For some Sisters, the blues are caused by biological and genetic factors. But for an increasing number of Black women, depression is triggered by life's traumas. Poverty, dysfunctional relationships, loss of a loved one and job-related blues are a few of the top causes mental health professionals name.
"We see depression increase as social pressures increase," says Dr. Samson Adegbite, a Buffalo psychiatrist. "The cost of living is increasing, welfare rolls are going down. It's the pressure of single womanhood, poverty and joblessness."
As many as one of every four American women will become depressed in their lifetimes--a statistic assumed to be similar for Black women, though no research is available. The illness is treatable, but few Sisters--just 7 percent by some estimates--get the help they need.
The lack of awareness about depression has experts rating it among the No. 1 threats to Black women's well-being. During major depression, Sisters can lose interest in their appearance and hygiene, have no energy to do even simple things like get out of bed and may have frequent thoughts of death.

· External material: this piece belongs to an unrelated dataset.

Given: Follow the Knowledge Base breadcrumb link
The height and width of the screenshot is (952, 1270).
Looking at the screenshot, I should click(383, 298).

"Depression can be lethal," says Dr. Kennise Hening, a clinical psychologist and co-author of What the Blues is All About: Black Women Overcoming Stress and Depression. "People who are depressed can become significantly pessimistic so they kill themselves."
The devastating effects of depression is not news. As far back as actress Dorothy Dandridge--and more recently songstress Phyllis Hyman, Chicago columnist Leanita McClain, author Terri Jewell and Pittsburgh executive Dianna Green --Black women lost in depression have committed suicide. Danquah also admits she had thoughts of death.
"It was a vicious cycle of self-hatred that took a toll on my self-esteem," she says. "When you strut to feel your life has no value, you start to think maybe the best way out is to end it all."
Like the intensity of the sadness, the triggers of' depression vary for each person. But experts have found among many Black women there are common factors.
"We are socialized to want to take care of everybody, which leads to a certain degree of neglect of ourselves," says Dr. Cynthia Grace, a clinical psychologist whose New York practice is about 75 percent Black, professional women. "We want to do it all but at the same time we feel terribly unsupported. There is the sense if we don't do it, no one will."